DIRECTIONS |
Lines from the one containing "Task: Click the gear icon on Adjust Game" through the last line of the data are to be returned exactly, both ends included, minus any pictures.

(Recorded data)
——

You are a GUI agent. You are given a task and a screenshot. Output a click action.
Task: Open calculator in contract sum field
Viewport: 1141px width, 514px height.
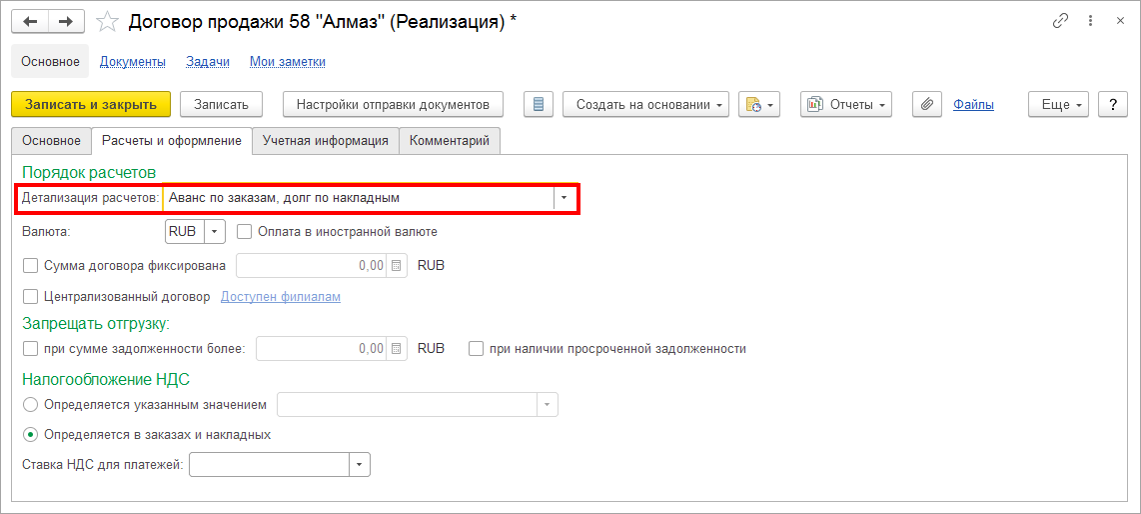[x=398, y=266]
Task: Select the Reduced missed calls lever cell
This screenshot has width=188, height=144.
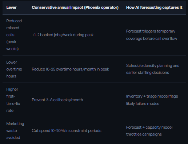Action: coord(14,35)
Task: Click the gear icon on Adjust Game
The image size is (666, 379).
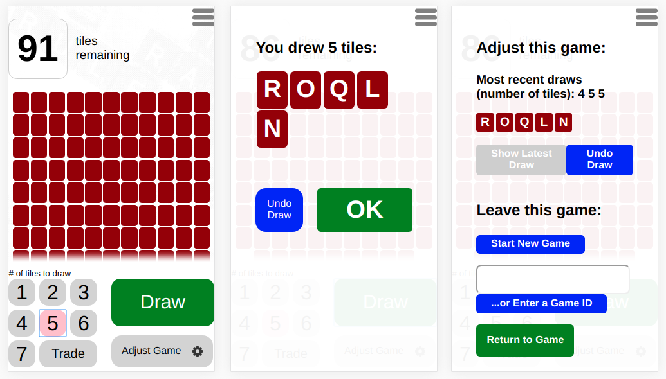Action: pos(198,351)
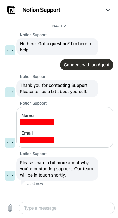Click bot avatar beside Thank you message
Image resolution: width=118 pixels, height=218 pixels.
(x=10, y=92)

——

SOLUTION TO THE PROBLEM |
Task: Click the gear icon on Adjust Game
The image size is (666, 379).
Action: pos(198,351)
Click bot avatar beside Thank you message
Image resolution: width=118 pixels, height=218 pixels.
(x=10, y=92)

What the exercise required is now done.